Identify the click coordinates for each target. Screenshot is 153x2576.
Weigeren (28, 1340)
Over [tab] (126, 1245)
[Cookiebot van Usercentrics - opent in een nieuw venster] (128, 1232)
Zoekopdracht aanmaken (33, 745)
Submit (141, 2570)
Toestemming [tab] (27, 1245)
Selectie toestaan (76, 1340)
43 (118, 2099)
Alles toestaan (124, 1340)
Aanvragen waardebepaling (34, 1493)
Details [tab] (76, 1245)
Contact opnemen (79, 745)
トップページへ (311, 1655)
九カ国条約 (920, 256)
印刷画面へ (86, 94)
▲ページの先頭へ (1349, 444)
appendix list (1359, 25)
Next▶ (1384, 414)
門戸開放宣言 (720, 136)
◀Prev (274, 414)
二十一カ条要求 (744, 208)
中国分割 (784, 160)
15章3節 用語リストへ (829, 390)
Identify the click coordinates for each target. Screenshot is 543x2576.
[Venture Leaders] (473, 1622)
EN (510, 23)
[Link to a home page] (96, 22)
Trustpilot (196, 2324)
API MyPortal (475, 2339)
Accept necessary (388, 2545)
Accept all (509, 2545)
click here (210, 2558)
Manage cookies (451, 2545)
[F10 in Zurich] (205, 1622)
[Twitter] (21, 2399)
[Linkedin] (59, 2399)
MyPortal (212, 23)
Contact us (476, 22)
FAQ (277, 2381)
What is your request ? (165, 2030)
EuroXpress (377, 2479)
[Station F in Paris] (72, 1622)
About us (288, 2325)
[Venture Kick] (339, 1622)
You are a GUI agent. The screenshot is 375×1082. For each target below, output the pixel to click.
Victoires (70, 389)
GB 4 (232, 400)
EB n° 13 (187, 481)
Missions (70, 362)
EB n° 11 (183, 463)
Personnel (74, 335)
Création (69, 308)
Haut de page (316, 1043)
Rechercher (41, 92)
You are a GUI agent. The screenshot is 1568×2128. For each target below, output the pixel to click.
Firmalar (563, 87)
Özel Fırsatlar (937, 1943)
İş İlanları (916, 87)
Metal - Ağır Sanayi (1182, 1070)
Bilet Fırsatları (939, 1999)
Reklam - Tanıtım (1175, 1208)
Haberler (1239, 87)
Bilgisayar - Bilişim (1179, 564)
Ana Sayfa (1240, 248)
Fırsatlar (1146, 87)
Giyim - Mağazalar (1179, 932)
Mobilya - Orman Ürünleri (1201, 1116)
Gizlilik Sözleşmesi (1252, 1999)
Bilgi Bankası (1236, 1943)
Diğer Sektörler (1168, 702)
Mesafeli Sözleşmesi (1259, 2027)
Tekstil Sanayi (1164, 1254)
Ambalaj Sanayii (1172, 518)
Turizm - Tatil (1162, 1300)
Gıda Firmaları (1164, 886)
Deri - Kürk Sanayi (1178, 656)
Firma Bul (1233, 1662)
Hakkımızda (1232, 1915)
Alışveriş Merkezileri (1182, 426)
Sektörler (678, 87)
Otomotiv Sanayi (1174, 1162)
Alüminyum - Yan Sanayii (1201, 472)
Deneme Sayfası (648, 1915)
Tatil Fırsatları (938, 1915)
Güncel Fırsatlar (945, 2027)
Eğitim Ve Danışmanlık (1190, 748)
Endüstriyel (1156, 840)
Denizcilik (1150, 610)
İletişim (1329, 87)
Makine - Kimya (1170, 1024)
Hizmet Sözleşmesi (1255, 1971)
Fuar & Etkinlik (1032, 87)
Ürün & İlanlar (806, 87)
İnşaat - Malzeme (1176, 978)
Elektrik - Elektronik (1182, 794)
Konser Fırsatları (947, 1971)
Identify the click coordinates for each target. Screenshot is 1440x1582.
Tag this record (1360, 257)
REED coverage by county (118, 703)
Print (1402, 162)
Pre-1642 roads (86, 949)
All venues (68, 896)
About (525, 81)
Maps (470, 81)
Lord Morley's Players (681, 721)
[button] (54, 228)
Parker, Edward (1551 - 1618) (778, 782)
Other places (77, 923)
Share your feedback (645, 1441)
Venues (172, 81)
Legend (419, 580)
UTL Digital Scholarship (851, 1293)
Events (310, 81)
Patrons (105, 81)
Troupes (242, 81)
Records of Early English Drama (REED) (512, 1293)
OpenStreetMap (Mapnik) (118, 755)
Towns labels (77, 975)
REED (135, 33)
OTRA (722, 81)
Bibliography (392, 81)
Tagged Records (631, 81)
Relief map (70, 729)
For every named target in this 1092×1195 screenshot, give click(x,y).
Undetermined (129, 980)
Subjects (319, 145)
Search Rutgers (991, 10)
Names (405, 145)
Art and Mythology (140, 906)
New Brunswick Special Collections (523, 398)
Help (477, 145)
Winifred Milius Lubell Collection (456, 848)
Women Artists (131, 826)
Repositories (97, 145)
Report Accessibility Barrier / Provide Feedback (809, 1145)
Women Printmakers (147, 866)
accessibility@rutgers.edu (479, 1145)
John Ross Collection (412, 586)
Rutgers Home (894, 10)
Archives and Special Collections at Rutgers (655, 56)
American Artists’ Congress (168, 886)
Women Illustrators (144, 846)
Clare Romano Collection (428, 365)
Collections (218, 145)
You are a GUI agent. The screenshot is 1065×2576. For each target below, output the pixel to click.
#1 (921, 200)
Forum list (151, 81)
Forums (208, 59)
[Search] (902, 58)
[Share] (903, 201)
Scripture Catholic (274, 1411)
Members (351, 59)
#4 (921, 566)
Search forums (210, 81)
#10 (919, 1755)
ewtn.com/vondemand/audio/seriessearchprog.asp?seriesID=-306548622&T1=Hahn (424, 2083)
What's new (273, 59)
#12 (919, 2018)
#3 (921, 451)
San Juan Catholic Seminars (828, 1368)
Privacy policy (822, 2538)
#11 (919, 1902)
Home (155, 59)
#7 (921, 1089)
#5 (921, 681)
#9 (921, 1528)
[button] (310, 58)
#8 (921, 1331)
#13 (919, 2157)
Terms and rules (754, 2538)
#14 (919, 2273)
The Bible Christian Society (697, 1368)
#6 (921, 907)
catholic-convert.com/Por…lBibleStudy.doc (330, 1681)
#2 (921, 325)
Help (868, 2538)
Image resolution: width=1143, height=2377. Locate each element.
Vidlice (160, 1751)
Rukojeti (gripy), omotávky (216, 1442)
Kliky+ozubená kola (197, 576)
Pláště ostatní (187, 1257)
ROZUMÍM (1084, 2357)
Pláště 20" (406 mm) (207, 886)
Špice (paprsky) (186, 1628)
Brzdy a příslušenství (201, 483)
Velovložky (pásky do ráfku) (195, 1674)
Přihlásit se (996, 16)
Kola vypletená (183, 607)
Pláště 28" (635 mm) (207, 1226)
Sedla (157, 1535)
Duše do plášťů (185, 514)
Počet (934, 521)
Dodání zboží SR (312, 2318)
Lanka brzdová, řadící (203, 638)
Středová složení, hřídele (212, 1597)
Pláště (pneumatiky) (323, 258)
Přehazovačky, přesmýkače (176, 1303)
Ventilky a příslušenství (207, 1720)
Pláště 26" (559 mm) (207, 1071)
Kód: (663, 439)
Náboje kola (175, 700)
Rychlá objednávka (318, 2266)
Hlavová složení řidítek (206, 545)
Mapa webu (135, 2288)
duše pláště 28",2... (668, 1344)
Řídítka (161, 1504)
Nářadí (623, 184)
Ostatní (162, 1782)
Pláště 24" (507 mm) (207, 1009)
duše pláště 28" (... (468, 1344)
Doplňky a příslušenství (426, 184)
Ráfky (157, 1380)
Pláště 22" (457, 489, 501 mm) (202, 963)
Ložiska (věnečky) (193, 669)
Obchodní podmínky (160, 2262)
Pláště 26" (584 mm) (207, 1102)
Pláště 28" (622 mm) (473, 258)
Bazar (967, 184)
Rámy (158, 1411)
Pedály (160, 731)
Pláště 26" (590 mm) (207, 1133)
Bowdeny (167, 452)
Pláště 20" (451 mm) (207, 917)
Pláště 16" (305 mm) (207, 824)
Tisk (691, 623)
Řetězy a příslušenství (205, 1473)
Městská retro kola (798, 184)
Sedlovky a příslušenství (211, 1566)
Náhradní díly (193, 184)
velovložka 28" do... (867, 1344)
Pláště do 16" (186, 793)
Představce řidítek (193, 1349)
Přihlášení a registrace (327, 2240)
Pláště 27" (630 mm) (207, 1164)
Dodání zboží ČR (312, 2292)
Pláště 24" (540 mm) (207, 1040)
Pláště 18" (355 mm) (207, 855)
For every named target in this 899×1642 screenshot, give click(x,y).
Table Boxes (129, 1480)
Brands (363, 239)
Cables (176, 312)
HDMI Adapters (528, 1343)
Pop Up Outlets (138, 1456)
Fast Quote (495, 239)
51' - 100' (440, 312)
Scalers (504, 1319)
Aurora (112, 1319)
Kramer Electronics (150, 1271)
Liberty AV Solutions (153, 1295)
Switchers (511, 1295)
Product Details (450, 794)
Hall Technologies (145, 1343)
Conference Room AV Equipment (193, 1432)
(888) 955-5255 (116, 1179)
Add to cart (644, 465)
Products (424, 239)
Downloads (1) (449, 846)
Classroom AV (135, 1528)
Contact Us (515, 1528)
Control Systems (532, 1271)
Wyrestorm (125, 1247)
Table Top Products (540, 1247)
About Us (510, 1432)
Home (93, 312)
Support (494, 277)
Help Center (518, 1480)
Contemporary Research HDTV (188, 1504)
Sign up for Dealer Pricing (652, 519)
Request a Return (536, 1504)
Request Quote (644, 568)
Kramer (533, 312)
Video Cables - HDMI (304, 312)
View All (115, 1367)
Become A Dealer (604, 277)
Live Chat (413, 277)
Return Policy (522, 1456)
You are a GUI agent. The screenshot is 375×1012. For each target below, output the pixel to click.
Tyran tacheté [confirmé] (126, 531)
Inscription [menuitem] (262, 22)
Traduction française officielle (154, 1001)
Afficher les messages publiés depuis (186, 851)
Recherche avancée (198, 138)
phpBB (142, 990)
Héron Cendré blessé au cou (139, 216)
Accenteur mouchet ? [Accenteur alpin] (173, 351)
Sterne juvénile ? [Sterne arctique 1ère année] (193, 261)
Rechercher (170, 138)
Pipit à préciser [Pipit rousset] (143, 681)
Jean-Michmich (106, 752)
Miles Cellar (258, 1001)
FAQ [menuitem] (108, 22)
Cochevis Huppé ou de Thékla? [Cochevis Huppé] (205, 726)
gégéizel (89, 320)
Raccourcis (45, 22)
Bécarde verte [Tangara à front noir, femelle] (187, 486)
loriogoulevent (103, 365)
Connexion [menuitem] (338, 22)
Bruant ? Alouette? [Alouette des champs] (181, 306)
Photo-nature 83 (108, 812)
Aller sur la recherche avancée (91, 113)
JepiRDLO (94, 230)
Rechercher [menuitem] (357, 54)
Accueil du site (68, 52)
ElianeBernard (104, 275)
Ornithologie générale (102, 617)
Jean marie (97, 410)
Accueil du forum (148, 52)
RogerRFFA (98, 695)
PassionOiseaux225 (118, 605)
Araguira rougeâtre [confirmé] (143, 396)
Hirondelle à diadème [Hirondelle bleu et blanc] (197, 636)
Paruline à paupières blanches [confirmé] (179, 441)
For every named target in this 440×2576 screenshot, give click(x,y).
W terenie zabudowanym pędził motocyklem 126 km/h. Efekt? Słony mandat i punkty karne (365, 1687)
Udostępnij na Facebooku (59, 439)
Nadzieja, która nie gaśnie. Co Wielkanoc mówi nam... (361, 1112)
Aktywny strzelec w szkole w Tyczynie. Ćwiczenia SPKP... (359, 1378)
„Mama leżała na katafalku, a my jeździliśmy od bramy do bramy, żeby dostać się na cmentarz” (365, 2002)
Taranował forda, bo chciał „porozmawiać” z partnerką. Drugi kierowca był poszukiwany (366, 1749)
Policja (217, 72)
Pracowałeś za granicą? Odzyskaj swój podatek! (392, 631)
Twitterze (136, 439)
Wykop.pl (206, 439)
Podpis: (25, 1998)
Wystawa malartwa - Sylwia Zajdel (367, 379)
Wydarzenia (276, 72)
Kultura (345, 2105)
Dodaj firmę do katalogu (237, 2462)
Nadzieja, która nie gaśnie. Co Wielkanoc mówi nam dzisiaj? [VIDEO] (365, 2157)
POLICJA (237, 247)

- [Stated exercise]
List every line in the material above that contains the string "pixel".

- [Answer for the task]
You are a GUI agent. The screenshot is 375×1082. For each target below, output the pixel to click.
You are a GUI agent. The screenshot is 1568×2128. For each target below, output the pixel to click.
You are a GUI agent. The screenshot is 1065×2576. For each target below, output the pixel to click.
You are a GUI agent. The screenshot is 375×1012. For each target below, output the pixel to click.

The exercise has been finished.